Monday, it was, and a dreary grey day that was playing on everyone’s nerves. Even Roger had come in unsmiling. Garcia had been called upstairs to answer some question or other about the accounts, while Spivey, skulking at his desk, grew by the minute more intolerable.
Jenny Saunders stepped out of Spivey’s office with a face that looked distinctly unimpressed. ‘I’m getting coffee,’ she announced, and her normally pleasant American voice had an edge. ‘Would you like a cup?’
‘No, thanks,’ Regina said. ‘I’ve just had one.’
‘I might be a while.’ The door closed behind her with a force that fell just short of an actual slam, and Regina, with a smile of understanding, turned her own attention to the filing cabinet.
Nothing moved in the office. It wasn’t until she turned back to her desk that she saw him, and his presence caught her so off guard she nearly dropped the file she was holding.
‘Oh,’ she said. And then, recovering, ‘You must be Mr Deacon.’
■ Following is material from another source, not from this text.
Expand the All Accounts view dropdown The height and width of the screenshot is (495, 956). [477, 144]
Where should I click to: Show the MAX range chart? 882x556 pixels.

She had no idea when he had come in, or how long he’d been standing there, but she didn’t think it had been very long – he didn’t strike her as the sort of man who’d be so unmannerly as to just stand there and watch without letting her know he was there in the room. She was good at reading people; she could always spot a gentleman.
He said, ‘I am, yes. Sorry if I startled you.’
‘I didn’t hear you come in, that’s all.’
‘Yes, well, I’ll try not to do it again.’ He had quite lovely eyes, she thought. Blue and alive, in his otherwise ordinary face. He was dressed well without being flashy – grey suit, white shirt, navy-blue tie, and a grey hat that he’d taken off and was holding in one hand, politely.
A gentleman, Regina thought again, and she was glad that she had been assigned to work for him. She told him, ‘I’m Regina Sousa. You can call me Regina, it’s what everybody does. I’ll be your secretary. Let me show you where your office is.’
It was the largest office, last one down the passage, in a corner of the building with tall windows on two walls, and an impressive desk of polished rosewood. Deacon didn’t seem to take much notice of the windows or the desk, but looked, she noticed, at the paintings on the walls.
‘It’s very nice,’ he said.
‘I’m glad you like it. Mr Reynolds wants to meet with you for lunch. He said he’d come down here himself and fetch you later.’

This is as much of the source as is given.